Herdeiro direto do Dominique A minimalista do início, com uma personalidade, entretanto, bastante marcante, Bertrand Betsch gosta das misturas abrasivas do rock com a canção. Mais extrovertido, propondo universos onde se cruzam o cabaré e a canção rock dos anos 70, Arthur H (filho de Jacques Higelin) e Thomas Fersen manejam com muita habilidade a língua francesa, insuflando nela um pouco da herança dos poetas surrealistas, enquanto Cali, fera dos palcos, prefere se inscrever na tradição realista da crônica social e conjugal à moda de Miossec.


Com um primeiro álbum produzido por ela mesma e gravado ao vivo, The Cheap Show, Anaïs, trinta anos, vendeu alguns milhares de discos: um sucesso que se espalhou de boca em boca. Mesclando os gêneros - rock, pop, soul, metal, canção realista - ela fala de instantes da vida e de personagens frágeis com um humor suave, embora picante.

Gosto pelo risco

Os temas das mulheres da canção atual distinguem-se claramente dos temas masculinos. No caminho aberto por Camille, Émilie Simon e Pauline Croze [ver Label France n° 63] diferenciam-se por gostar de correr riscos, do ponto de vista musical, e pelas letras, bastante poéticas e inovadoras.

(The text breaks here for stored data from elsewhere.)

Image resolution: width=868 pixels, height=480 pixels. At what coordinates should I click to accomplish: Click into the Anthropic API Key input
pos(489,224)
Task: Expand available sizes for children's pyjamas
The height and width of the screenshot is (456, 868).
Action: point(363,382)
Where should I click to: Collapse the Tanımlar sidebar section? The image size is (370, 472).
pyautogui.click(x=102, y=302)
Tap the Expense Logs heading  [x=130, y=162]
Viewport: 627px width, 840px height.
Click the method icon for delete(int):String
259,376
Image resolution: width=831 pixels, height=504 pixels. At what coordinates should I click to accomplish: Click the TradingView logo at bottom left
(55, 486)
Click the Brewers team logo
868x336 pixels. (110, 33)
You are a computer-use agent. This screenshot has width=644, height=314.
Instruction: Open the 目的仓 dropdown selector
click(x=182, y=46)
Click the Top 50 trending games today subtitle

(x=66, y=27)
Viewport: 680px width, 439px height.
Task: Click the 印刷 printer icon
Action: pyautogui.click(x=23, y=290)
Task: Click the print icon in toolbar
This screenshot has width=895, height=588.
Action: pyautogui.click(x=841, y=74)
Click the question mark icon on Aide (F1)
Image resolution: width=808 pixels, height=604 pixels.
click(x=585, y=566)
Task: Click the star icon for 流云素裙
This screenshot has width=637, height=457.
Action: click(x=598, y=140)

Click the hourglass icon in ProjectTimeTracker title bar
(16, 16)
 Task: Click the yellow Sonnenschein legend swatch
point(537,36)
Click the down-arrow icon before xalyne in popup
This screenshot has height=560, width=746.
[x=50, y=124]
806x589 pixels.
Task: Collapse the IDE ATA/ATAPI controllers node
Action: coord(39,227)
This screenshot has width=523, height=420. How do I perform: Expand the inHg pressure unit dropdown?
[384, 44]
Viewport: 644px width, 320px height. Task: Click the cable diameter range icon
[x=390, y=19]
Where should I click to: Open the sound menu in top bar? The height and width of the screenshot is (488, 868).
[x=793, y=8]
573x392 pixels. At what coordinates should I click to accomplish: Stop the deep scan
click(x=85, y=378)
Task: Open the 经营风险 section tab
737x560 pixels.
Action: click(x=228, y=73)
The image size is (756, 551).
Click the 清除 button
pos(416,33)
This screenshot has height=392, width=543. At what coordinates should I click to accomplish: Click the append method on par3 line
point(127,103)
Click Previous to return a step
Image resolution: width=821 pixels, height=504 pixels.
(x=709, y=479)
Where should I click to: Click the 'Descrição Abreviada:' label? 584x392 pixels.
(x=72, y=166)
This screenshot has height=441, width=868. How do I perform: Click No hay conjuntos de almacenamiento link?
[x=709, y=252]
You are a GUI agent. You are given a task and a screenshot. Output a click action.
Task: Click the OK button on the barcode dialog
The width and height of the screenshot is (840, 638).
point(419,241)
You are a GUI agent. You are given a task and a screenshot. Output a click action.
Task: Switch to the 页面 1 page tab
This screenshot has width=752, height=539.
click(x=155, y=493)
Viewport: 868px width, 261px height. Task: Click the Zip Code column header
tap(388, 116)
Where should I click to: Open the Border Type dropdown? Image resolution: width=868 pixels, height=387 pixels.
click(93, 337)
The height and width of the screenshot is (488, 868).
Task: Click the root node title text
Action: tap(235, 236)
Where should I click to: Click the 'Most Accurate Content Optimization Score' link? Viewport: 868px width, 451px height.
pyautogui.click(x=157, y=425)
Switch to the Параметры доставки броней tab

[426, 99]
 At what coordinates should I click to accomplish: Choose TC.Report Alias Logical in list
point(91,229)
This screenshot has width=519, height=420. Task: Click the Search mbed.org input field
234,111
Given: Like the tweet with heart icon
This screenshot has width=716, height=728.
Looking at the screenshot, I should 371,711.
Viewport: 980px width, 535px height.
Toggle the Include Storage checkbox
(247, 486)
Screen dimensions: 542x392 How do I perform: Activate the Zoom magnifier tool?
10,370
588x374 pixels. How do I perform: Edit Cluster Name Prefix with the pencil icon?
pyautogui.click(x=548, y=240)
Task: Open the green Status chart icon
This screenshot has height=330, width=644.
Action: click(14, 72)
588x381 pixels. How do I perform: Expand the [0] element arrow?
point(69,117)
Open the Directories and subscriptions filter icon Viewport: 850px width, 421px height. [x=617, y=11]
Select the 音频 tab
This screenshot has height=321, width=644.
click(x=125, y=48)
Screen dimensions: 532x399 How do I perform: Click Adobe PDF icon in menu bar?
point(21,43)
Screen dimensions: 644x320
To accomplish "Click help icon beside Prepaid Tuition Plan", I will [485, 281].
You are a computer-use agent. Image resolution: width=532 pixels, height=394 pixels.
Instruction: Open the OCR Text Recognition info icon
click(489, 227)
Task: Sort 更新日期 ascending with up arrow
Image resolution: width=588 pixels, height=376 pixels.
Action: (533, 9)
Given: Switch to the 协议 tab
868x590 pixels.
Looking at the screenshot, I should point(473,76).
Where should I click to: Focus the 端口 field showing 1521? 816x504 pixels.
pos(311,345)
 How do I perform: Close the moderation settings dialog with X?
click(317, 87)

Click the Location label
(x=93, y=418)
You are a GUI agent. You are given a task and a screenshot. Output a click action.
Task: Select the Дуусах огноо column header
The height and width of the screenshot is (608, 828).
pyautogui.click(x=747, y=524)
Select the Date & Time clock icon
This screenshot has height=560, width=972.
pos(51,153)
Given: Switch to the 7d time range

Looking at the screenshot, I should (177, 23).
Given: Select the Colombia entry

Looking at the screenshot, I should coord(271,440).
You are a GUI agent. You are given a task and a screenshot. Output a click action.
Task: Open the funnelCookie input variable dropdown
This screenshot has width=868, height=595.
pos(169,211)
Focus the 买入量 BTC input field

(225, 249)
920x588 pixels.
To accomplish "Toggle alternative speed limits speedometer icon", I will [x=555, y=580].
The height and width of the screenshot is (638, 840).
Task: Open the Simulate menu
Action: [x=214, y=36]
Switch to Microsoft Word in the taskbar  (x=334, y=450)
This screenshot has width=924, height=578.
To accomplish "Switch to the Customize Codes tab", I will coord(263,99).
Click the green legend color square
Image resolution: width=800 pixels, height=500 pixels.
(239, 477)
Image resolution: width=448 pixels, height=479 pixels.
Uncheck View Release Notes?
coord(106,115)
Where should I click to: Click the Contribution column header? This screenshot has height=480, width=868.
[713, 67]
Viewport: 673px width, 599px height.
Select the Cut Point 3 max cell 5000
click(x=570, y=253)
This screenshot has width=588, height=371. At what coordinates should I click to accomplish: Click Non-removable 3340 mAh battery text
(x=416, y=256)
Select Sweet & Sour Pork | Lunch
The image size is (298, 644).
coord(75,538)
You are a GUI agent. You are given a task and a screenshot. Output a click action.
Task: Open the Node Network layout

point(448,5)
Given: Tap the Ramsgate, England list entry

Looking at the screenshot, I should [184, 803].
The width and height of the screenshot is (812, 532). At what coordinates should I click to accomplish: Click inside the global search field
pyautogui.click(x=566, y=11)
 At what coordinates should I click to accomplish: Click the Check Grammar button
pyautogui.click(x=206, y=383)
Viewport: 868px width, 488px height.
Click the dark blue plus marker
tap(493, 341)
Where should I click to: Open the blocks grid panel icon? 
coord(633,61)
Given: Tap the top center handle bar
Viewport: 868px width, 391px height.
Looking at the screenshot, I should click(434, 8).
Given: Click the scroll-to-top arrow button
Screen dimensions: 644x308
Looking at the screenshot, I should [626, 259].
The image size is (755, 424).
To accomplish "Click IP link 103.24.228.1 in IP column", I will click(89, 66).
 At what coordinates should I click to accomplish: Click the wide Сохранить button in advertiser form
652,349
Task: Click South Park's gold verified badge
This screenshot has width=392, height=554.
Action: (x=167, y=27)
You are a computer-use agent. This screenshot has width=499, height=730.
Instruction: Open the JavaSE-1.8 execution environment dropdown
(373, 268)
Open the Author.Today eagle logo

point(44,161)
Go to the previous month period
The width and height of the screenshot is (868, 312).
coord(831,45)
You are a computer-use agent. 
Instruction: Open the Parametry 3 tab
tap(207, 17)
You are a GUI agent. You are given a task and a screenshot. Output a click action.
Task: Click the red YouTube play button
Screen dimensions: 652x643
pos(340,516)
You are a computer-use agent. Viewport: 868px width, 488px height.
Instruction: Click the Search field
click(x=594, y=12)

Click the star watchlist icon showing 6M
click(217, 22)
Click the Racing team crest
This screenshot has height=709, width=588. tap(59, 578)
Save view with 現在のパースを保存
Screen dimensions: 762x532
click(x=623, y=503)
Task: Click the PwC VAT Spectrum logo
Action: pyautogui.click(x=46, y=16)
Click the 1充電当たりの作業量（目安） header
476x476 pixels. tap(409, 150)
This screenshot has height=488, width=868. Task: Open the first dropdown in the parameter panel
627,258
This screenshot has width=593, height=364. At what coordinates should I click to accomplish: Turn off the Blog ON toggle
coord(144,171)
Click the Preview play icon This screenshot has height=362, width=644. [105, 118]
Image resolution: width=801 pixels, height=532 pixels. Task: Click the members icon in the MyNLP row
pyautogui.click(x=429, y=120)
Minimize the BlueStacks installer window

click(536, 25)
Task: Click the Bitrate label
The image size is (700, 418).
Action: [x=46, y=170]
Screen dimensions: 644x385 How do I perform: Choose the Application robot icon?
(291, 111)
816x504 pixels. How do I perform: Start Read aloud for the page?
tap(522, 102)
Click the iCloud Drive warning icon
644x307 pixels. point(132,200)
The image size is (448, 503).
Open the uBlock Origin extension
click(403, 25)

Se Coralie Clément e Valérie Leulliot (ex-cantora do grupo Autour de Lucie, hoje em carreira solo) inscrevem-se na herança sombria e sofisticada de Françoise Hardy, muitas são as que preferem a luz crua e a extravagância léxica. Citamos, primeiramente, Anaïs, cujo disco, The Cheap Show, fez um enorme sucesso, apesar de ter sido gravado ao vivo, por falta de recursos financeiros. Mesclando paródias e crônicas pérfidas, com poucos instrumentos e muita habilidde, seu humor áspero solta faíscas.

Olívia Ruiz é outro peso-pesado dessa nova geração, semelhante a uma Catherine Ringer (Rita Mitsouko) ou uma atual Piaf, que teria crescido mais ao som do rock do que da valsa. Jeanne Cherhal transformou-se, em seu terceiro disco (L’Eau), em sereia pop, ziguezagueando nos belos arranjos de seu companheiro Albin de La Simone.

Outra história de casal é a que une Franck Monnet, um dos melhores compositores franceses atuais, a sua mulher, a franco-americana Emily Loizeau, descendente das cantoras folks originais, das quais soube traduzir tanto o lirismo, quanto a delicadeza.

Em 2007, Babet, a violinista do grupo Dyonysos, também lança um disco de folk acidulado que soa como uma versão feminina e light de seu grupo [ver artigo sobre o rock]. Finalmente, depois de Camille, um novo nome encanta a canção francesa: Daphné. Após ter lançado um disco bem-comportado demais, lança o tórrido e refinado Carmin, em que sua voz rouca flutua de maneira admirável em orquestrações barrocas dignas de Barbara: esplendor a ser descoberto.

Christophe Conte, jornalista


A maioria dos artistas tem sites oficiais na Internet com biografias, trechos de músicas, vídeos, calendários de turnês, etc.